Purbaya menilai prediksi lembaga keuangan internasional tersebut tidak selalu akurat dan meminta publik tidak terlalu mengkhawatirkannya.
Pernyataan itu disampaikan Purbaya dalam konferensi pers APBN KiTa di Jakarta Pusat, Kamis (18/12). Ia menyebut prediksi ekonomi merupakan hal yang wajar, namun Bank Dunia dinilai kerap meleset dalam memperkirakan kondisi ekonomi Indonesia.
Menurut Purbaya, besaran defisit APBN sangat bergantung pada kemampuan pemerintah dalam mengendalikan belanja serta meningkatkan pendapatan negara. Ia optimistis perbaikan yang terus dilakukan di Direktorat Jenderal Pajak (DJP) serta Direktorat Jenderal Bea dan Cukai (DJBC) akan berdampak positif terhadap penerimaan negara.
Ia mencontohkan penerapan teknologi kecerdasan buatan atau artificial intelligence (AI) di lingkungan Bea Cukai. Langkah tersebut diyakini dapat menekan kebocoran dan meningkatkan penerimaan negara. Dari penerapan AI saja, potensi tambahan penerimaan diperkirakan mencapai minimal Rp1 triliun dan masih berpeluang bertambah seiring perbaikan lanjutan.
Purbaya menilai proyeksi defisit APBN yang melebar dapat terjadi apabila tidak ada pembenahan. Namun, dengan pengendalian belanja dan peningkatan penerimaan yang terus dilakukan, pemerintah yakin defisit dapat dijaga pada level yang berkesinambungan.

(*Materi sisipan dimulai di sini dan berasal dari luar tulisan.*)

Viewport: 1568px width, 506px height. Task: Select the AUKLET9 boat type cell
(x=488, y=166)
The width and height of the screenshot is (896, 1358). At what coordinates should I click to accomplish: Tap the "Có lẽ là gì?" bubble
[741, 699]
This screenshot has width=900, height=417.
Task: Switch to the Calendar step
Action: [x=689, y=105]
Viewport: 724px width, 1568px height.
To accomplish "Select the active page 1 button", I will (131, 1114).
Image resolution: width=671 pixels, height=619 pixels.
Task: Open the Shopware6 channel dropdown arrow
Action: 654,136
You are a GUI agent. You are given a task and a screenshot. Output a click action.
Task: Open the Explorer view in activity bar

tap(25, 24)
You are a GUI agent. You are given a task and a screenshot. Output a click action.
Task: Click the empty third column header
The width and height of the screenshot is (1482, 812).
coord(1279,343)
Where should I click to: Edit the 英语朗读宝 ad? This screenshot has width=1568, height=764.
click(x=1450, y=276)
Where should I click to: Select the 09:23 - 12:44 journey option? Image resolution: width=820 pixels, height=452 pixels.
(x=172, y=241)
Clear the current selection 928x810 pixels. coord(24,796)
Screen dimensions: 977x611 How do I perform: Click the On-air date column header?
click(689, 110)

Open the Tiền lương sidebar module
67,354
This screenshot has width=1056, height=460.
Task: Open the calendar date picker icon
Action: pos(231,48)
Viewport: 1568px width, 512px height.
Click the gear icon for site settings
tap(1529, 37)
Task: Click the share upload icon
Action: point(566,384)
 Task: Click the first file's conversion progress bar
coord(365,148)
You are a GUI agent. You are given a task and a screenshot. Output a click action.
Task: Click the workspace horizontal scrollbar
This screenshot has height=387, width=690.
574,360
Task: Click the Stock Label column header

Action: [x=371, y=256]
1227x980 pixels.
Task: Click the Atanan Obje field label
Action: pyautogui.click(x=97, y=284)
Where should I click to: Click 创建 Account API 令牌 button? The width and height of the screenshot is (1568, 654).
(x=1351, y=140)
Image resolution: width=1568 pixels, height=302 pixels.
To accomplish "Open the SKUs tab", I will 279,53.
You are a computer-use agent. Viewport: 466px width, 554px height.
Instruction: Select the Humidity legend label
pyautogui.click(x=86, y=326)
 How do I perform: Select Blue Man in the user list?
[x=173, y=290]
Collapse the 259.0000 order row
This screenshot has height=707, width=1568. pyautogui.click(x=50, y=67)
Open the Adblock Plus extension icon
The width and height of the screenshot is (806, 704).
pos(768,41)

Sebelumnya, dalam laporan Indonesia Economic Prospects (IEP) edisi Desember 2025, Bank Dunia memproyeksikan defisit APBN Indonesia berada di kisaran 2,8% pada 2025 dan 2026, serta melebar menjadi 2,9% pada 2027. Meski demikian, angka tersebut masih berada di bawah batas defisit maksimal 3% sesuai Undang-Undang Keuangan Negara.